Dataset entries

■ ■ ■ ■ ■ ■ ■

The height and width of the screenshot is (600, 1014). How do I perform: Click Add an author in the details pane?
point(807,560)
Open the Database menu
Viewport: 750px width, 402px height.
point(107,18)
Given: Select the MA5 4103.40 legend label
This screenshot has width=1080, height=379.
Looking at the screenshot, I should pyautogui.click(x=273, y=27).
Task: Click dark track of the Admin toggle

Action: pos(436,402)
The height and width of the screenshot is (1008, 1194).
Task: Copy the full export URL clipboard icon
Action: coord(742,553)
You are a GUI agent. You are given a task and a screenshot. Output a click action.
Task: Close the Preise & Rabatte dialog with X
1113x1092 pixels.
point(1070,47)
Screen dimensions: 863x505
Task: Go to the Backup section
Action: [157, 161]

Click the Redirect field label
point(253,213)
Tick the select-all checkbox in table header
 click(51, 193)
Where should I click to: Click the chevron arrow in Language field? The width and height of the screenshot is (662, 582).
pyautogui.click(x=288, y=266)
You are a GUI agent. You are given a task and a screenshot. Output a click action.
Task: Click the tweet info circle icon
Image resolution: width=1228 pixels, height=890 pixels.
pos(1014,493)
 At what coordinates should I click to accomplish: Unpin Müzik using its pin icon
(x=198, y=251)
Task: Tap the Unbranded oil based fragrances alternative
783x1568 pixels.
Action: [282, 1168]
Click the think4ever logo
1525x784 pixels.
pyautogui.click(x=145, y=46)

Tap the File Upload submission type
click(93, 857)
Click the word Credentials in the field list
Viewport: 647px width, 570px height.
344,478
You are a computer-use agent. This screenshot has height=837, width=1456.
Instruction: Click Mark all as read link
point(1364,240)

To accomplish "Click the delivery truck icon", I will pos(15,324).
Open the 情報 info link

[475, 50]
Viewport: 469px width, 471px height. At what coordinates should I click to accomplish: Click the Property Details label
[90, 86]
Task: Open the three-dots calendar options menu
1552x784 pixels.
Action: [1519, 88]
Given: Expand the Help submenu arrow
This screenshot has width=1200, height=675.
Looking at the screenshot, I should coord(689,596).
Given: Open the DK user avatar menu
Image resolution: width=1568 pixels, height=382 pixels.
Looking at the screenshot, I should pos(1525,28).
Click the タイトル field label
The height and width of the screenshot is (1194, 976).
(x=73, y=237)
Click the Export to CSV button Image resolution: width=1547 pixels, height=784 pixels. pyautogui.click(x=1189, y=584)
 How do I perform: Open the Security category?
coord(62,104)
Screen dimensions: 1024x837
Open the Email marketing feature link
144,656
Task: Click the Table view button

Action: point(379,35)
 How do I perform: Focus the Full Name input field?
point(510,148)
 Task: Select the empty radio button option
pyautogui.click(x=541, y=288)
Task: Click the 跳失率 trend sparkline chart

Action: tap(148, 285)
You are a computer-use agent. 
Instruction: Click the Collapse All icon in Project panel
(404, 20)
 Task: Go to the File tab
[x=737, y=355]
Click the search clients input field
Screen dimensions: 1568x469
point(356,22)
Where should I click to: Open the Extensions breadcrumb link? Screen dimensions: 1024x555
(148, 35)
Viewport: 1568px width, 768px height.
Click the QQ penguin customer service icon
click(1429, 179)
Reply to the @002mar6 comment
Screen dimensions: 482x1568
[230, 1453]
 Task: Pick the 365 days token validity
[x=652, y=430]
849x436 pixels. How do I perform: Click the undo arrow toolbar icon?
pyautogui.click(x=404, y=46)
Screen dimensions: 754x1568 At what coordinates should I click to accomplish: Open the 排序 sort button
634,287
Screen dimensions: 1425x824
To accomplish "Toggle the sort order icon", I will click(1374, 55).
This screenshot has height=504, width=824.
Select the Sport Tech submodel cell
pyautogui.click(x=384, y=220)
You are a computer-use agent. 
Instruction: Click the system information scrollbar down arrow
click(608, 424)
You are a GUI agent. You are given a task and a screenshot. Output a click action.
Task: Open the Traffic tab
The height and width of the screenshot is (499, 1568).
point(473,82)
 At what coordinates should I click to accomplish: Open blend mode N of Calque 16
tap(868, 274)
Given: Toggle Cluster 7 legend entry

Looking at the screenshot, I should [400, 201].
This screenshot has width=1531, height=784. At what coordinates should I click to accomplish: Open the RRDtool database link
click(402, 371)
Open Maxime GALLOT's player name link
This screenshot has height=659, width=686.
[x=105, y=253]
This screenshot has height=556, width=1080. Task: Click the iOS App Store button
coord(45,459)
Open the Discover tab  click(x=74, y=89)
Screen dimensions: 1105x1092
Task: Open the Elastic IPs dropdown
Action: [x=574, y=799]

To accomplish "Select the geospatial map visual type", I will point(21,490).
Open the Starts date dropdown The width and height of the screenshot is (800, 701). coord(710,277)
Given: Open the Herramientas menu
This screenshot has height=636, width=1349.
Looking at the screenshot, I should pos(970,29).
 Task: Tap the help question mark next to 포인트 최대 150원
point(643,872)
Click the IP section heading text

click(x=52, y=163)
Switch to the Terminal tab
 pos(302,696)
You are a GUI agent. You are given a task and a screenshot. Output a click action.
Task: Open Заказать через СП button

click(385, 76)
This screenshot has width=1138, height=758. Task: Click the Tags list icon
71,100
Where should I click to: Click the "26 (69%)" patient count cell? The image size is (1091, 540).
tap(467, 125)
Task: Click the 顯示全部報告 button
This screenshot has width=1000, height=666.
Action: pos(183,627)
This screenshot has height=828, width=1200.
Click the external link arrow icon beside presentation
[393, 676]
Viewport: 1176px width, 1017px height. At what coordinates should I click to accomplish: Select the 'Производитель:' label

■ ■ ■ ■ ■ ■ ■

What is required: Give every record again, exactly as it appears.

Result:
The height and width of the screenshot is (600, 1014). How do I perform: Click Add an author in the details pane?
point(807,560)
Open the Database menu
Viewport: 750px width, 402px height.
point(107,18)
Given: Select the MA5 4103.40 legend label
This screenshot has width=1080, height=379.
Looking at the screenshot, I should pyautogui.click(x=273, y=27).
Task: Click dark track of the Admin toggle

Action: pos(436,402)
The height and width of the screenshot is (1008, 1194).
Task: Copy the full export URL clipboard icon
Action: coord(742,553)
You are a GUI agent. You are given a task and a screenshot. Output a click action.
Task: Close the Preise & Rabatte dialog with X
1113x1092 pixels.
point(1070,47)
Screen dimensions: 863x505
Task: Go to the Backup section
Action: [157, 161]

Click the Redirect field label
point(253,213)
Tick the select-all checkbox in table header
 click(51, 193)
Where should I click to: Click the chevron arrow in Language field? The width and height of the screenshot is (662, 582).
pyautogui.click(x=288, y=266)
You are a GUI agent. You are given a task and a screenshot. Output a click action.
Task: Click the tweet info circle icon
Image resolution: width=1228 pixels, height=890 pixels.
pos(1014,493)
 At what coordinates should I click to accomplish: Unpin Müzik using its pin icon
(x=198, y=251)
Task: Tap the Unbranded oil based fragrances alternative
783x1568 pixels.
Action: [282, 1168]
Click the think4ever logo
1525x784 pixels.
pyautogui.click(x=145, y=46)

Tap the File Upload submission type
click(93, 857)
Click the word Credentials in the field list
Viewport: 647px width, 570px height.
344,478
You are a computer-use agent. This screenshot has height=837, width=1456.
Instruction: Click Mark all as read link
point(1364,240)

To accomplish "Click the delivery truck icon", I will pos(15,324).
Open the 情報 info link

[475, 50]
Viewport: 469px width, 471px height. At what coordinates should I click to accomplish: Click the Property Details label
[90, 86]
Task: Open the three-dots calendar options menu
1552x784 pixels.
Action: [1519, 88]
Given: Expand the Help submenu arrow
This screenshot has width=1200, height=675.
Looking at the screenshot, I should coord(689,596).
Given: Open the DK user avatar menu
Image resolution: width=1568 pixels, height=382 pixels.
Looking at the screenshot, I should pos(1525,28).
Click the タイトル field label
The height and width of the screenshot is (1194, 976).
(x=73, y=237)
Click the Export to CSV button Image resolution: width=1547 pixels, height=784 pixels. pyautogui.click(x=1189, y=584)
 How do I perform: Open the Security category?
coord(62,104)
Screen dimensions: 1024x837
Open the Email marketing feature link
144,656
Task: Click the Table view button

Action: point(379,35)
 How do I perform: Focus the Full Name input field?
point(510,148)
 Task: Select the empty radio button option
pyautogui.click(x=541, y=288)
Task: Click the 跳失率 trend sparkline chart

Action: tap(148, 285)
You are a computer-use agent. 
Instruction: Click the Collapse All icon in Project panel
(404, 20)
 Task: Go to the File tab
[x=737, y=355]
Click the search clients input field
Screen dimensions: 1568x469
point(356,22)
Where should I click to: Open the Extensions breadcrumb link? Screen dimensions: 1024x555
(148, 35)
Viewport: 1568px width, 768px height.
Click the QQ penguin customer service icon
click(1429, 179)
Reply to the @002mar6 comment
Screen dimensions: 482x1568
[230, 1453]
 Task: Pick the 365 days token validity
[x=652, y=430]
849x436 pixels. How do I perform: Click the undo arrow toolbar icon?
pyautogui.click(x=404, y=46)
Screen dimensions: 754x1568 At what coordinates should I click to accomplish: Open the 排序 sort button
634,287
Screen dimensions: 1425x824
To accomplish "Toggle the sort order icon", I will click(1374, 55).
This screenshot has height=504, width=824.
Select the Sport Tech submodel cell
pyautogui.click(x=384, y=220)
You are a computer-use agent. 
Instruction: Click the system information scrollbar down arrow
click(608, 424)
You are a GUI agent. You are given a task and a screenshot. Output a click action.
Task: Open the Traffic tab
The height and width of the screenshot is (499, 1568).
point(473,82)
 At what coordinates should I click to accomplish: Open blend mode N of Calque 16
tap(868, 274)
Given: Toggle Cluster 7 legend entry

Looking at the screenshot, I should [400, 201].
This screenshot has width=1531, height=784. At what coordinates should I click to accomplish: Open the RRDtool database link
click(402, 371)
Open Maxime GALLOT's player name link
This screenshot has height=659, width=686.
[x=105, y=253]
This screenshot has height=556, width=1080. Task: Click the iOS App Store button
coord(45,459)
Open the Discover tab  click(x=74, y=89)
Screen dimensions: 1105x1092
Task: Open the Elastic IPs dropdown
Action: [x=574, y=799]

To accomplish "Select the geospatial map visual type", I will point(21,490).
Open the Starts date dropdown The width and height of the screenshot is (800, 701). coord(710,277)
Given: Open the Herramientas menu
This screenshot has height=636, width=1349.
Looking at the screenshot, I should pos(970,29).
 Task: Tap the help question mark next to 포인트 최대 150원
point(643,872)
Click the IP section heading text

click(x=52, y=163)
Switch to the Terminal tab
 pos(302,696)
You are a GUI agent. You are given a task and a screenshot. Output a click action.
Task: Open Заказать через СП button

click(385, 76)
This screenshot has width=1138, height=758. Task: Click the Tags list icon
71,100
Where should I click to: Click the "26 (69%)" patient count cell? The image size is (1091, 540).
tap(467, 125)
Task: Click the 顯示全部報告 button
This screenshot has width=1000, height=666.
Action: pos(183,627)
This screenshot has height=828, width=1200.
Click the external link arrow icon beside presentation
[393, 676]
Viewport: 1176px width, 1017px height. At what coordinates should I click to accomplish: Select the 'Производитель:' label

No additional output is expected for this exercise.